Con mi tarjeta activada tomé el tren del Metro que va a Liljeholmen. Antes de llegar a la Estación Central había notado muchos cambios que se habían hecho en solo un año: muchas nuevas construcciones, bellos jardines, áreas verdes y nuevas vías de comunicación. Al subir al vagón del Metro seguí notando cambios, aunque hay cosas que siguen igual, como la gente leyendo libros, revistas o periódicos mientras viajan. La mayoría de los viajeros va escuchando música de sus MP3 o del teléfono móvil. Algunos van trabajando con sus computadoras portátiles. Tanto en el tren como en los andenes se ve gente ”hablando sola”. Van hablando por teléfono pero con manos libres; gesticulan, se ríen o se enfadan, como si tuvieran a sus interlocutores delante suyo.

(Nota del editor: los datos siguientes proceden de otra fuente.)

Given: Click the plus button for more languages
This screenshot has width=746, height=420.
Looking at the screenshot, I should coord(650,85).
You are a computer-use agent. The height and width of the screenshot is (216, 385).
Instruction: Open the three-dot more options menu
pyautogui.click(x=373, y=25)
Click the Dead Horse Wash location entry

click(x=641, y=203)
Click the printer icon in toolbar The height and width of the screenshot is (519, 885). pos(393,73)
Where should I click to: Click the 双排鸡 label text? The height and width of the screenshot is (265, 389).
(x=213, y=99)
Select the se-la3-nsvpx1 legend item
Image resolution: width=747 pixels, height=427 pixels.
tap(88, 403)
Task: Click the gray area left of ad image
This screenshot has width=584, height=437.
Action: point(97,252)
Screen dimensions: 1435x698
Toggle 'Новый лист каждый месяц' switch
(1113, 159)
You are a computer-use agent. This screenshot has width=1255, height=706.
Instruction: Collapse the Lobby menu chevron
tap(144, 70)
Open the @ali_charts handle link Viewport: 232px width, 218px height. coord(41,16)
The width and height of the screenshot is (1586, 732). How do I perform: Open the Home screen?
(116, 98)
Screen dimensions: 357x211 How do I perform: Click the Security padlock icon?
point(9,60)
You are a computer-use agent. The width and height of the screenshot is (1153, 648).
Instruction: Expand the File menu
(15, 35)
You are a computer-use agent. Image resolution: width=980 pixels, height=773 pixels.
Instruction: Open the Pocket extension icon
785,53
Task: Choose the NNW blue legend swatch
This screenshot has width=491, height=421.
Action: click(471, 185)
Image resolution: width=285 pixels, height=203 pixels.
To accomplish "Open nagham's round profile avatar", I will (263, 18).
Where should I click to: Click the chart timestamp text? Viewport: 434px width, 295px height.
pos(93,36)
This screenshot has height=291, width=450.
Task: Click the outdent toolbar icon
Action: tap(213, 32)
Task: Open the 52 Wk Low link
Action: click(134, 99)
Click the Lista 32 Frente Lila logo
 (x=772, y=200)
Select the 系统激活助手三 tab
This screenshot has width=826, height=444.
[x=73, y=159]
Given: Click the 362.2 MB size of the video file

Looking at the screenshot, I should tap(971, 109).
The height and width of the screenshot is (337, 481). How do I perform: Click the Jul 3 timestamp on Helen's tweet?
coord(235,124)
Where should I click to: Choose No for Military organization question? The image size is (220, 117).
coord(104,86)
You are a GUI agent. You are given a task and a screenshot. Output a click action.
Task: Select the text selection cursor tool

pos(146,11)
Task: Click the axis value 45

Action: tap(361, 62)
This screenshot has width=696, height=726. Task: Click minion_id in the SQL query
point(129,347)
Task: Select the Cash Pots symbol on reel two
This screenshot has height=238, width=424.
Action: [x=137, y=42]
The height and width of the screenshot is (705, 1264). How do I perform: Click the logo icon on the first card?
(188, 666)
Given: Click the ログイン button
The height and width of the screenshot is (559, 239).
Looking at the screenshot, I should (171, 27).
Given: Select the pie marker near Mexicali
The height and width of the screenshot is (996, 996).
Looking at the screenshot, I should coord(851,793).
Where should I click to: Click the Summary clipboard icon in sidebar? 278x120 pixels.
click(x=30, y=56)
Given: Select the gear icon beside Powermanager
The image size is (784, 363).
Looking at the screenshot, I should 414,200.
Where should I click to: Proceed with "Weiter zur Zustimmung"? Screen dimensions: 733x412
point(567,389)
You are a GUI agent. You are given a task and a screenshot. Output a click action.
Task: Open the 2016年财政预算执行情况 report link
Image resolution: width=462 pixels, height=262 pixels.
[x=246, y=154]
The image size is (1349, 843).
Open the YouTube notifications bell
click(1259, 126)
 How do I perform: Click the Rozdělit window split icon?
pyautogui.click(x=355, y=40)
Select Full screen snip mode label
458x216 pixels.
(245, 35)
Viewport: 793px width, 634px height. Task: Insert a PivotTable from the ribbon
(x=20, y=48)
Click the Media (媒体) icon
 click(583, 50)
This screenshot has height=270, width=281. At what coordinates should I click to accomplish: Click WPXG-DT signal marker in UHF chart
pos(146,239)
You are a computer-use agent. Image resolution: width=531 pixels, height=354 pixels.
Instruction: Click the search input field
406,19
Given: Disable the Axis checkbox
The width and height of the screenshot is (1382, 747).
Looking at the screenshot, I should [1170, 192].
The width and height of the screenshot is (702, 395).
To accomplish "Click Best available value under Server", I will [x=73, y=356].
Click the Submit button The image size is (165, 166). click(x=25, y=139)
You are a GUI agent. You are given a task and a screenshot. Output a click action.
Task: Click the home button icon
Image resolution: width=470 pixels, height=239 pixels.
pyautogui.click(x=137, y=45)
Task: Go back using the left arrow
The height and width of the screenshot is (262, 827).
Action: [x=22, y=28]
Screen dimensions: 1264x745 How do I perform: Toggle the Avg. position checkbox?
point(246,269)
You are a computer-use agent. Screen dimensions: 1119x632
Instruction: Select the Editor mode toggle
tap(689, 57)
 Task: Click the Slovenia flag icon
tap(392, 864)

Los mayores cambios son los precios. Todo está muy caro. Un café no baja de los 6 dólares y un almuerzo puede costar entre 13 y 33 dólares.
El Metro sufrió un desperfecto y quedó paralizado unos minutos, a mitad de camino. El conductor del tren explicó algunas veces sobre lo que sucedía, pero los pasajeros no entendimos mucho, porque no hablaba bien sueco. Entendimos lo que era obvio, que estábamos detenidos por algún problema en las vías y que no era necesario bajar. Pero entendimos solo unas pocas palabras de su larga explicación. Igual podía haber puesto la grabación de cualquier cosa, como los ladridos de un perro o los graznidos de una cotorra.
Era mi primer día en Estocolmo, después de un año de ausencia.